Saved entries:
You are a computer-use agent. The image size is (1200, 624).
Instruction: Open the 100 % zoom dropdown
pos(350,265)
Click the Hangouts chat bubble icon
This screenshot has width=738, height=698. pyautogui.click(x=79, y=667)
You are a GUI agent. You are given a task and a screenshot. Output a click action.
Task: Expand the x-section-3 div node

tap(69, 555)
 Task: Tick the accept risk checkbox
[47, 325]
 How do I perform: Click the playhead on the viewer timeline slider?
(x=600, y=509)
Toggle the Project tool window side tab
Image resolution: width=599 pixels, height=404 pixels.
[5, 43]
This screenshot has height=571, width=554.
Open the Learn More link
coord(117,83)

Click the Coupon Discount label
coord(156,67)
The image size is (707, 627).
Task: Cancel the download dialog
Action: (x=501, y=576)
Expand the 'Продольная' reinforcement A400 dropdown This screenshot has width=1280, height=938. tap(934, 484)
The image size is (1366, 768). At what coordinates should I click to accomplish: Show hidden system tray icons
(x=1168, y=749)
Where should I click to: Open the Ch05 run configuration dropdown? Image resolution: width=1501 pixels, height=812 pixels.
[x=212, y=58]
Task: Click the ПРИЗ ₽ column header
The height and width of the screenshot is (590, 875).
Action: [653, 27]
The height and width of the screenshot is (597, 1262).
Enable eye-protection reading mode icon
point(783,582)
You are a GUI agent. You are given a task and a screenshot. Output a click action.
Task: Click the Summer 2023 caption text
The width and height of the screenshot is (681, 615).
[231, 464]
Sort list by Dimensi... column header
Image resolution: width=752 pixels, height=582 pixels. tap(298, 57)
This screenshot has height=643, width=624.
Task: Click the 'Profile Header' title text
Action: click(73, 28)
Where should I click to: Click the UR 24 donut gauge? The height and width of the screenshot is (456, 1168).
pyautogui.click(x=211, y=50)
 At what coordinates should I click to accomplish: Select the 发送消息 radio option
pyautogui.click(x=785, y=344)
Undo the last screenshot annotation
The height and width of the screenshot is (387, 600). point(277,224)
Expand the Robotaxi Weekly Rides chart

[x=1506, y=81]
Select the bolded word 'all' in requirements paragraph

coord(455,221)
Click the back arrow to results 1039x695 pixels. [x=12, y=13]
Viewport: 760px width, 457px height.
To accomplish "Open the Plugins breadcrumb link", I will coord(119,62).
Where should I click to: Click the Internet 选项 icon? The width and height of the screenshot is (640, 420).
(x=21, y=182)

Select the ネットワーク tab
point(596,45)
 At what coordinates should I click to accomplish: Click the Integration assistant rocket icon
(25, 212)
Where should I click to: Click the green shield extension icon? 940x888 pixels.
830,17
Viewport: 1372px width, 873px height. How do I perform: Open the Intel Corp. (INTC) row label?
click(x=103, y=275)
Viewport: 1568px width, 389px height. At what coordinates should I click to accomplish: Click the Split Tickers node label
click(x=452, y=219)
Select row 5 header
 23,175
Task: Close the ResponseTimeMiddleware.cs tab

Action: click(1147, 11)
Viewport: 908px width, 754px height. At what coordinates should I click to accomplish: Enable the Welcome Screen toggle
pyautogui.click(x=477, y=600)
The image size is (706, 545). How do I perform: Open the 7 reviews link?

What the task asks. Copy all of the data exactly.

Solution to this problem.
You are a computer-use agent. The image size is (1200, 624).
Instruction: Open the 100 % zoom dropdown
pos(350,265)
Click the Hangouts chat bubble icon
This screenshot has width=738, height=698. pyautogui.click(x=79, y=667)
You are a GUI agent. You are given a task and a screenshot. Output a click action.
Task: Expand the x-section-3 div node

tap(69, 555)
 Task: Tick the accept risk checkbox
[47, 325]
 How do I perform: Click the playhead on the viewer timeline slider?
(x=600, y=509)
Toggle the Project tool window side tab
Image resolution: width=599 pixels, height=404 pixels.
[5, 43]
This screenshot has height=571, width=554.
Open the Learn More link
coord(117,83)

Click the Coupon Discount label
coord(156,67)
The image size is (707, 627).
Task: Cancel the download dialog
Action: (x=501, y=576)
Expand the 'Продольная' reinforcement A400 dropdown This screenshot has width=1280, height=938. tap(934, 484)
The image size is (1366, 768). At what coordinates should I click to accomplish: Show hidden system tray icons
(x=1168, y=749)
Where should I click to: Open the Ch05 run configuration dropdown? Image resolution: width=1501 pixels, height=812 pixels.
[x=212, y=58]
Task: Click the ПРИЗ ₽ column header
The height and width of the screenshot is (590, 875).
Action: [653, 27]
The height and width of the screenshot is (597, 1262).
Enable eye-protection reading mode icon
point(783,582)
You are a GUI agent. You are given a task and a screenshot. Output a click action.
Task: Click the Summer 2023 caption text
The width and height of the screenshot is (681, 615).
[231, 464]
Sort list by Dimensi... column header
Image resolution: width=752 pixels, height=582 pixels. tap(298, 57)
This screenshot has height=643, width=624.
Task: Click the 'Profile Header' title text
Action: click(73, 28)
Where should I click to: Click the UR 24 donut gauge? The height and width of the screenshot is (456, 1168).
pyautogui.click(x=211, y=50)
 At what coordinates should I click to accomplish: Select the 发送消息 radio option
pyautogui.click(x=785, y=344)
Undo the last screenshot annotation
The height and width of the screenshot is (387, 600). point(277,224)
Expand the Robotaxi Weekly Rides chart

[x=1506, y=81]
Select the bolded word 'all' in requirements paragraph

coord(455,221)
Click the back arrow to results 1039x695 pixels. [x=12, y=13]
Viewport: 760px width, 457px height.
To accomplish "Open the Plugins breadcrumb link", I will coord(119,62).
Where should I click to: Click the Internet 选项 icon? The width and height of the screenshot is (640, 420).
(x=21, y=182)

Select the ネットワーク tab
point(596,45)
 At what coordinates should I click to accomplish: Click the Integration assistant rocket icon
(25, 212)
Where should I click to: Click the green shield extension icon? 940x888 pixels.
830,17
Viewport: 1372px width, 873px height. How do I perform: Open the Intel Corp. (INTC) row label?
click(x=103, y=275)
Viewport: 1568px width, 389px height. At what coordinates should I click to accomplish: Click the Split Tickers node label
click(x=452, y=219)
Select row 5 header
 23,175
Task: Close the ResponseTimeMiddleware.cs tab

Action: click(1147, 11)
Viewport: 908px width, 754px height. At what coordinates should I click to accomplish: Enable the Welcome Screen toggle
pyautogui.click(x=477, y=600)
The image size is (706, 545). How do I perform: Open the 7 reviews link?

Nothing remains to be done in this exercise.